A bijective function from a $\mathbb{C}$-linear vector space to an $\mathbb{R}$-linear vector space

Question

Let $T:\mathbb{C} \to \mathbb{R}$ be the map defined by $T(z)=z+\overline{z}\,$.

For a $\mathbb{C}$-vector space $V$, consider the map $$\phi: \{f:V \to \mathbb{C} \,|\,f \text { is } \mathbb{C}\text{-linear} \}\to \{g:V \to \mathbb{R} \,|\,g \text { is } \mathbb{R}\text{-linear} \}$$ defined by $\phi(f)=T\circ f$. Prove that the map is bijective.
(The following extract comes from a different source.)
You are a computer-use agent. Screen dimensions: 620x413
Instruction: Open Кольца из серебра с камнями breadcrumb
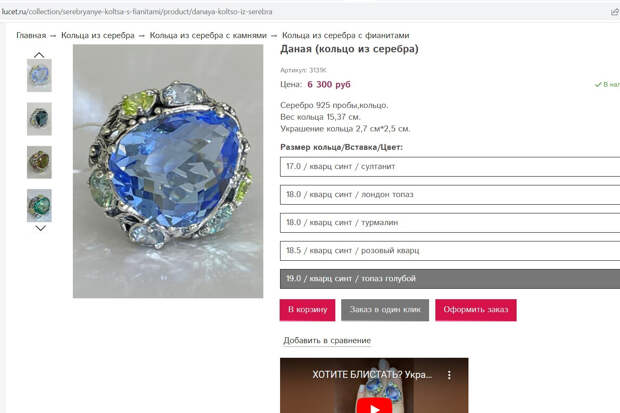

Assuming $\phi(f) = \phi(g)$ I get that the real parts of $f$ and $g$ are equal. How should I proceed to prove injectivity and surjectivity? Please help.

Answer 1

This is false. Let $V=\mathbb C$, $f(z)=z$ and $g(z)=\overline {z}$. Then $T\circ f=T\circ g$ but $f \neq g$

Answer 2

The injectivity of $\phi$ is not difficult (since $f\in \ker(\phi)$ if and only if $\operatorname{im}(f)\subseteq \text{i}\,\mathbb{R}$). The surjectivity of $\phi$ can be proven by defining the inverse $\psi$ of $\phi$ as follows. Let $$\big(\psi(g)\big)(v):=\dfrac{1}{2}\big(g(v)-\text{i}\,g(\text{i}v)\big)$$ for each $\mathbb{R}$-linear map $g:V\to \mathbb{R}$ and $v\in V$. Prove that $\psi$ is indeed the inverse map of $\phi$.